A British WW1 soldier who fought in the Battle of the Somme has finally been buried more than 100 years after his death.
Private Henry Parker was finally laid to rest at the Warlencourt British Cemetery, near Arras, France, will full military honours after his remains were discovered in a farmer's field on the outskirts of Matinpuich, Nord-Pas-de-Calais, in 2014.
The soldier was formally identified thanks to the military insignia which were found alongside his remains as well as DNA testings from surviving members of 12 potential families.
Parker, from the 5th Battalion The Yorkshire Regiment, was just three days short of his 23rd birthday when he was killed during the Battle of the Somme on 26 September 1916.
Pat Burton, great-niece of Parker, was one of the family members who attended the service. He said: "It is a great honour for us to be here today to pay our respects to a Great Uncle, Private Henry Parker.
"We would like to thank the Joint Casualty and Compassionate Centre of the Ministry of Defence for inviting us to the burial ceremony here in Warlencourt, and feel very humble to be part of this occasion and extremely proud of our Great Uncle."

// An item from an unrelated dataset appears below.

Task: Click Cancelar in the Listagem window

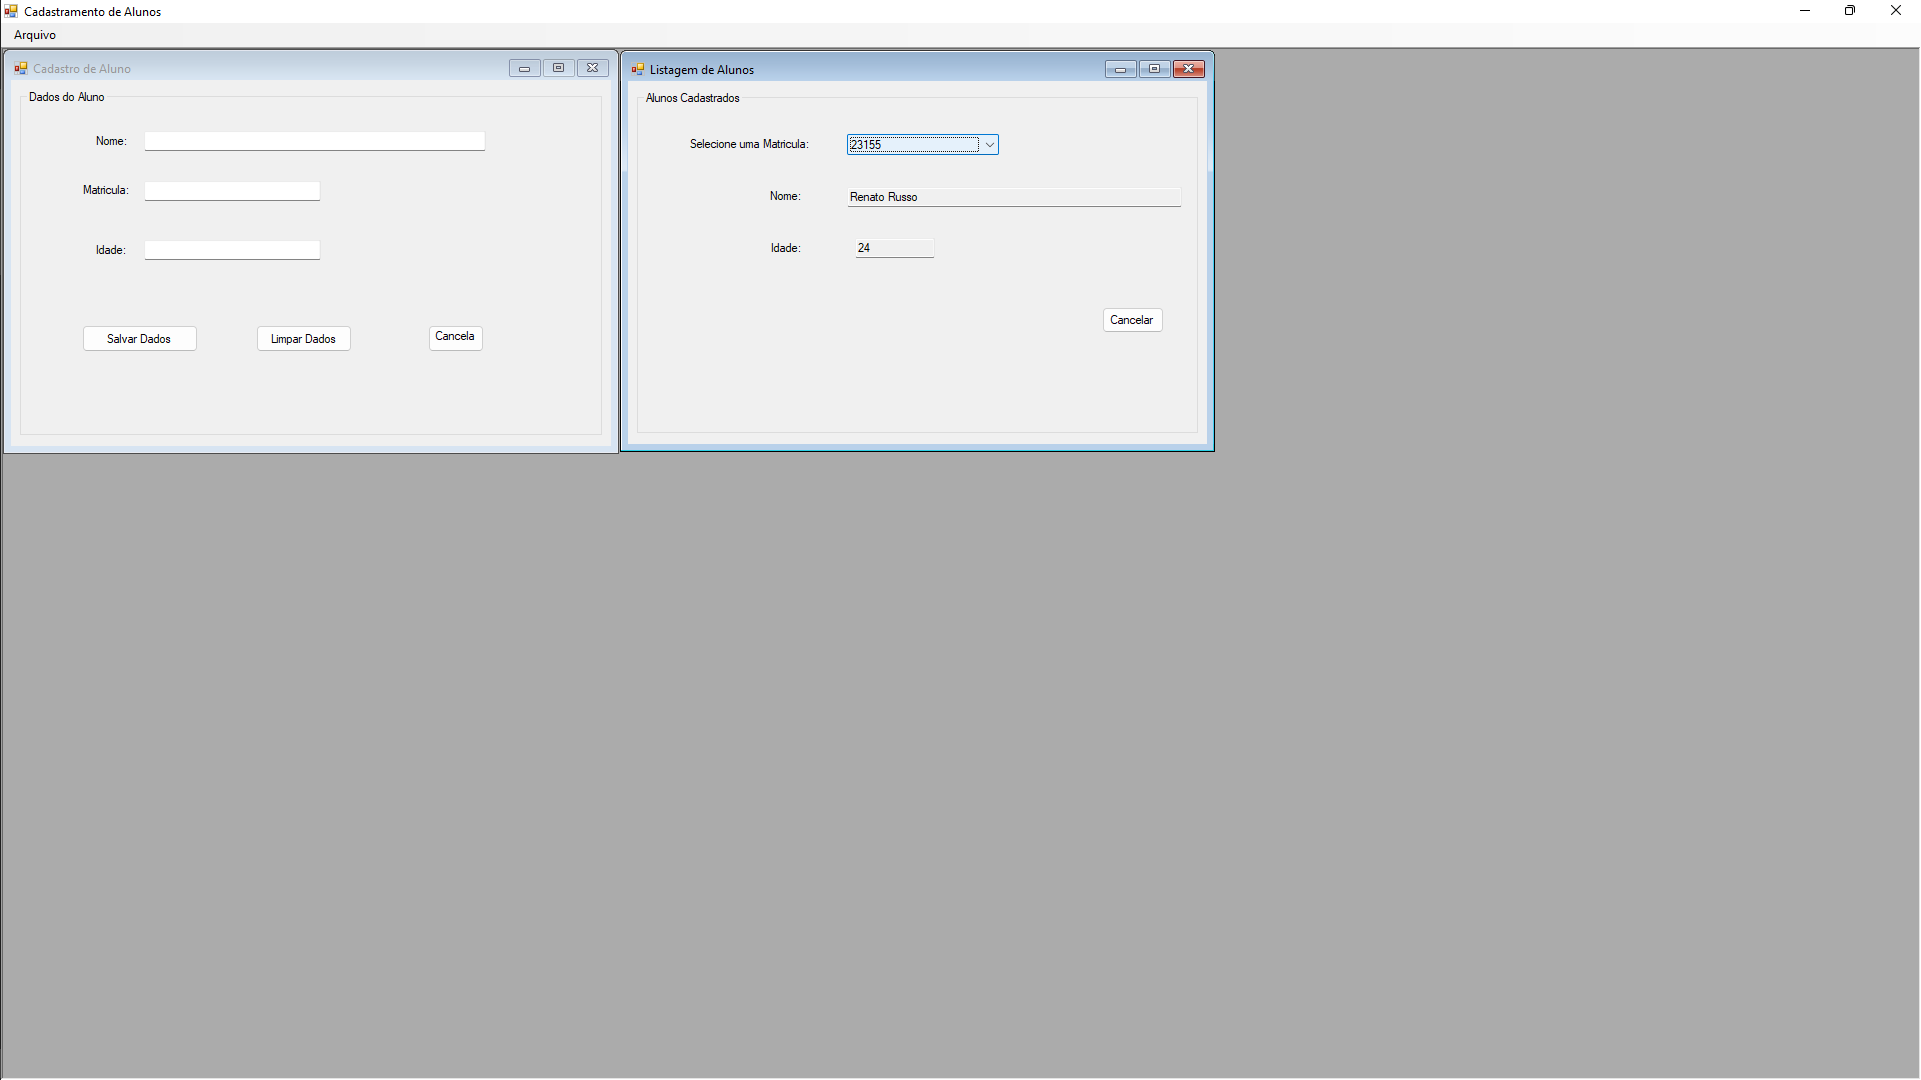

Francis Storry, great-nephew of Henry Parker said: "When we got the letter from the MOD Joint Casualty and Compassionate Centre, we were very surprised as we didn't know anything about Henry Parker. It's a great honour to be here today with 20 family members to pay our respects."
Lt Col David O'Kelly, Regimental Secretary of The Yorkshire Regiment added: "The Yorkshire Regiment is immensely proud to be able to lay to rest one of its brave soldiers, even 100 years on from the war in which he was tragically killed. He was an inspiration to his comrades then, and is still an inspiration to those who serve in the Regiment now. We will remember him."
A new headstone baring Parker's name was also provided by the Commonwealth War Graves Commission, who will now permanently take care of the soldier's final resting place.
The Battle of the Somme was one of the deadliest war offensives of all time and resulted in more than one million British, French and German casualties between 1 July and 18 November 1916.